Un bol de cyanure tiède

Alice et Céline sont les meilleures amies du monde, et vivent chacune dans des maisons voisines l’une de l’autre. Le jour où le fils de Céline meurt tragiquement, une simple accusation irréfléchie met leur amitié à très rude épreuve. Peu à peu, face à d’autres tragédies qui se mettent à toucher sa famille, Alice plonge dans la paranoïa et commence à s’interroger : et si Céline essayait de se venger d’elle ?

Duelles film image

Le canevas est classique, l’ambiance paranoïaque paraît entretenue avec malice par la bande-annonce, les codes ont tous l’air de répondre à l’appel : avant même d’être visionné, "Duelles" sent déjà très bon le suspense polanskien où la frontière entre réalité et fantasmes se mettrait soudain à lézarder un quotidien tout à fait tranquille. A l’écran, pourtant, le résultat surprend. Sur la piste d’une amitié qui vire en eau de boudin à cause d’une tragédie inconsolable, on pouvait surtout s’inquiéter de voir tout venir à dix kilomètres et de pouvoir prédire à l’avance une fin potentiellement énigmatique qui nous laisserait dans le même état de folie que son héroïne. Or, contre toute attente, Olivier Masset-Depasse donne souvent l’impression de résister à embrasser les codes du thriller qu’il prétend vouloir manipuler. Cela se traduit dès les premières scènes, où une Veerle Baetens ("Alabama Monroe"), en blonde quasi hitchcockienne à la garde-robe empruntée à la série "Mad Men", abuse autant que possible des regards perçants et des attitudes fiévreuses, nous laissant déjà croire à un personnage atteint de folie avant même que l’élément déclencheur du récit n’apparaisse. Était-ce voulu ? On se le demande…
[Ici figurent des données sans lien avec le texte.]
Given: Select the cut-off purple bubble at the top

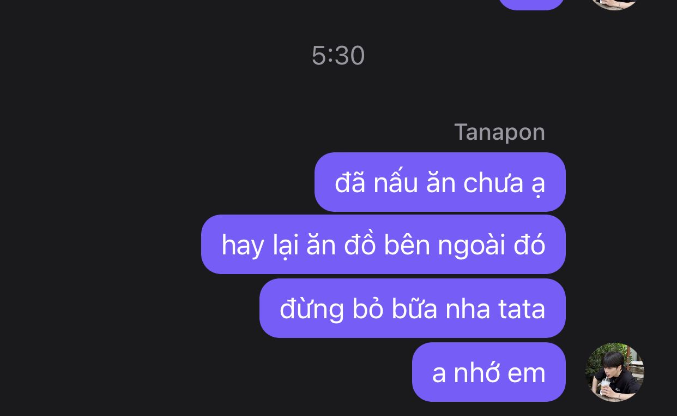Looking at the screenshot, I should tap(531, 4).
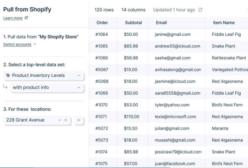248x168 pixels.
Task: Select the Subtotal column header
Action: click(133, 23)
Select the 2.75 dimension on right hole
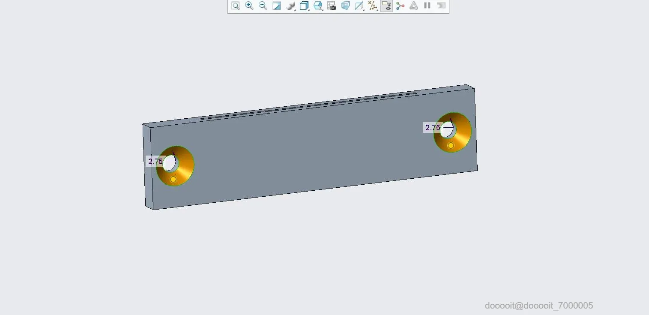The width and height of the screenshot is (649, 315). 433,128
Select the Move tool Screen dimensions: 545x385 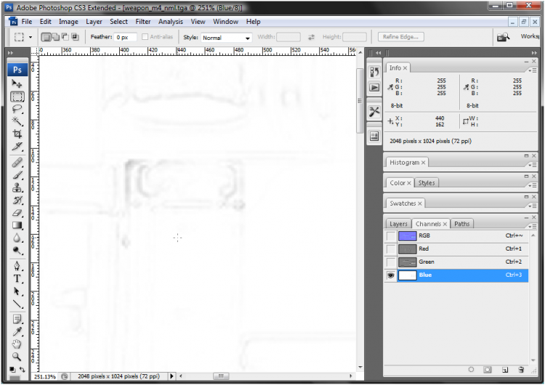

C’est peu dire que la première heure de "Duelles" est vraiment étrange. D’une scène dramatique à l’autre, le réalisateur n’en rate jamais une pour nous laisser systématiquement un coup d’avance sur son héroïne, laquelle ne cesse de guetter – à tort ou à raison – un complot ou une manipulation dans les faits et gestes de sa « rivale » de voisine (à moins qu’elle ne soit elle-même en plein délire ?). Cette technique du « L’héroïne croit ceci, mais nous, on a déjà deviné que c’était cela… » est ce qui donne alors l’illusion d’un suspense sans suspense, dans lequel deux actrices de très haut niveau se contentent d’offrir une partition de jeu fiévreuse mais sans véritable affect – tout paraît distancé pour briser la suspension d’incrédulité du spectateur. Jusqu’à une dernière demi-heure où, d’un seul coup et de façon assez peu crédible, les règles du pur thriller reprennent soudain leurs droits et guident alors le récit jusqu’à un dénouement effroyable que le réalisateur, assez taquin dans sa gestion du contrepoint, ose filmer comme un happy-end. De quoi rattraper in extremis un thriller qui n’en avait jusqu’ici que le nom, et offrir ainsi à cette relecture conjointe d’un deuil impossible et d’une amitié lézardée le relief d’un petit film de genre assez barré dans sa sortie, mais pas flippant pour un sou. Par analogie, disons que le film hésite trop entre la tisane bouillante et le bol de cyanure tiède.